«По данным метеостанции, — заметил Коваль, — ливень продолжался с двух до четырех, а не с трех до пяти».
Художник пожал плечами:
«Возможно, я ошибся… Если девушка так хорошо помнит… И метеостанция… Наверно, я перепутал секундную стрелку с часовой. На моих часах все стрелки похожи. А ведро, кружка — это правда… Проснувшись и собираясь готовить обед, я действительно мыл руки…»
«По данным экспертизы, — произнес Тищенко, не сводя с Сосновского пристального взгляда, — Нина Петрова была убита около двух часов дня. Как раз перед самым дождем».
Сосновский вскочил.
«Нет! Нет! — закричал он. — Вы не имеете права подозревать!»
Девушка, только теперь понявшая, о чем идет речь, стала белая как полотно и испуганно смотрела на художника. Тищенко предложил ей оставить для проверки свои часы.

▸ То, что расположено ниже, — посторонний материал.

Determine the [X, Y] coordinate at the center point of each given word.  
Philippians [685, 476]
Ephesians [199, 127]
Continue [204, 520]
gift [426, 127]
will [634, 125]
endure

«Я проверю точность и ее, и ваших часов, — сказал он Сосновскому, — но, мне кажется, лучше будет, если вы обо всем расскажете сами. Это в ваших интересах».
Наступил тот момент следствия, когда кропотливый анализ обстоятельств и фактов уже подготовил почву для логических обобщений и выводов. В это время доказательства начинают убеждать следователя, что перед ним не просто подозреваемый, а преступник, и предположение об этом, состоявшее из отдельных деталей, постепенно становится уверенностью.
Тайная страсть Сосновского к Нине, определенная психологическая допустимость попытки изнасилования, а затем убийство именно на том месте, где художник пережил столько острых и сладостных минут, свободно любуясь недоступной для него женщиной; умелая операция с золотыми коронками бывшего студента фельдшерского училища; попытка скрыть, что в два пятнадцать он был уже дома и отмывал руки, и, главное, орудие убийства — окровавленный молоток художника, найденный под трупом, — все это создавало полную картину преступления.
Страшная догадка, возникшая у Коваля так же, как у Тищенко, когда они впервые рассматривали на даче Петровых картину «В лесу», и тогда отброшенная подполковником, находила подтверждение.
Привыкший иметь дело с преступниками, подполковник Коваль сохранял веру в человека, хорошо понимая, что работает для человека, во имя человека, в том числе — и во имя того, который находится под подозрением. Лишь в отдельных необъяснимых случаях казалось ему, что он эту веру теряет. И тогда ему приходилось прилагать усилия, чтобы восстановить душевное равновесие, и все это время он чувствовал себя больным и опустошенным, словно сам был виноват в том, что в человеке пробудился зверь. Такое именно состояние появилось у Коваля и на этот раз, когда вроде бы начала подтверждаться версия, объясняющая преступление художника утонченным садизмом.